To get you started on finding the option that’s best for you, we’ve researched and reviewed the best kayaks for beginners.
We waded through 25 different kayaks, testing stability, space and usability. After hours of testing and more dips in the water than we’d like to admit, we landed on the Ocean Kayak Scrambler 11 as the best kayak for beginners for 2018. This boat offers comfortable seating and greater stability so you feel confident on the water.
Out of all the hobbies you can choose to fill your free time, kayaking has become one of the more popular options. It gives you an opportunity to reconnect with nature and meet new people. Choosing the right kayak to fit your needs and budget is important to get the most out of this fulfilling activity.
Check out our list of the other top kayaks below, as well as our kayak buying guide for beginners, which outlines some of the most critical features you should consider when making your choice.

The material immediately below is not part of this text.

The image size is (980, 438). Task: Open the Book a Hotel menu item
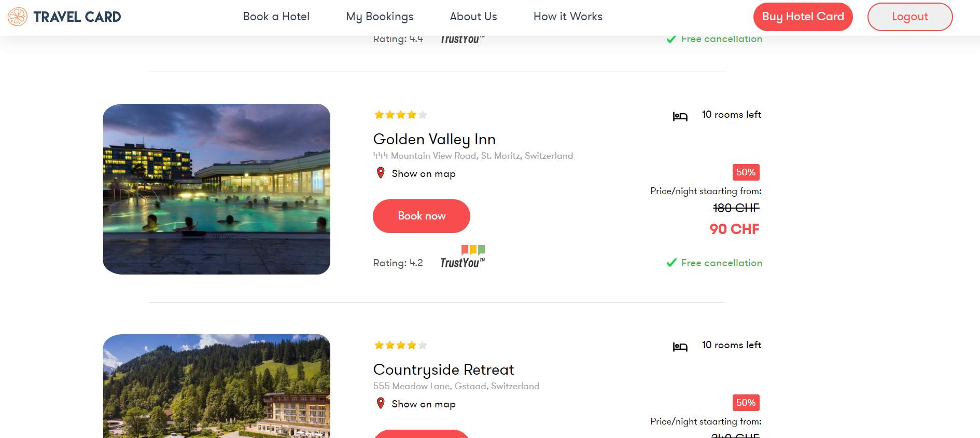276,17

- The Top Beginners Kayaks
- Beginners Kayak Buyer’s Guide
- Top Beginners Kayak Questions Answered
The Best Kayaks for Beginners of 2018
#1 Ocean Kayak Scrambler 11 – Best Overall Kayak for Beginners
- Extra-stable design makes it easy to use in the water
- Included dry storage gives you room to store gear
- Included seat is both comfortable and adjustable
- Durable construction
- Heavier than other kayaks
- Slower than other kayaks
- No accessories included
The Ocean Kayak Scrambler 11 is a great choice for recreationalists and beginners alike. While it doesn’t offer features for the pros, it provides everything you need to get started on a new kayaking hobby. It features an extra-stable design that gives beginners more room to make mistakes without the consequences. This added stability in the bow and stern also makes it easier for you to get back into the kayak when you inevitably tip over in the water as you are learning.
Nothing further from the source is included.